Recent gene editing techniques such as zinc-finger nucleases (ZFNs), transcription activator-like effector nucleases (TALENs), and the clustered regularly interspaced short palindromic repeats-associated Cas protein system (CRISPR/Cas) seems promising to understand the role of specific genes in beta cell development and to manipulate the stem cell differentiation into insulin-producing cells [196]. The CRISPR/Cas9 system is currently favoured due to its modularity, flexibility, specificity, reduced toxicity, ease of designing target single-guide RNA (sgRNA) and reduced side effects. Gene-editing techniques have clearly established the role of transcription factor, neurogenin 3 in development of endocrine cells of pancreas, and demonstrated that even low expression of this factor is sufficient to promote the stem cell differentiation into insulin-producing beta cells [197]. Further, the CRISPR/Cas9 mediated deletion of CDKAL1, KCNJ11, and KCNQ1 genes in hESCs disrupted the regulated production of insulin in differentiated beta cells. These recent studies imply that human pluripotent stem cells can be exploited as an effective model to understand molecular development of insulin-producing pancreatic beta cells [196]. Furthermore, the clear understanding of genetic regulation will help in developing and controlling the differentiation of functional beta cells. Notably, gene editing in stem cells also help to escape immune response during transplantation of differentiated cells. This was evidenced in a study in which complete knock out of human leukocyte antigens (HLAs) class-I through disrupting beta 2-microglobulin (β2m) in hESCs maintained the cellular pluripotency level with significantly reduced immunogenicity [198].
11. Conclusions
The diabetic complications are the most prominent reason for high mortality among diabetic patients; therefore, due to proven repair and regeneration potential, the cell-based therapies, including pluripotent and multipotent adult stem cells are currently being considered.
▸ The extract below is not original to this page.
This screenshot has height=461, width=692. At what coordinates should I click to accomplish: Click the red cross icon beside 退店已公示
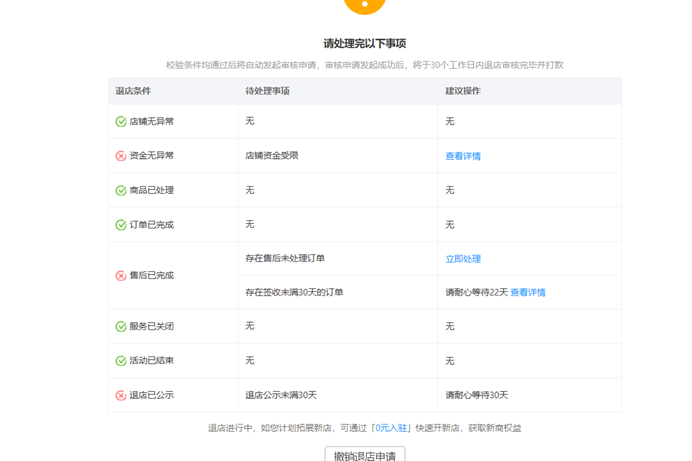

This therapeutic approach will not only be helpful to overcome the limitations of contemporary therapy but also provide a long-term cure for diabetes and its complications. However, extensive studies are needed to establish standard procedures for stem cell treatment in diabetic complications.
Conflicts of Interest
The authors declare that there is no conflict of interest regarding the publication of this paper.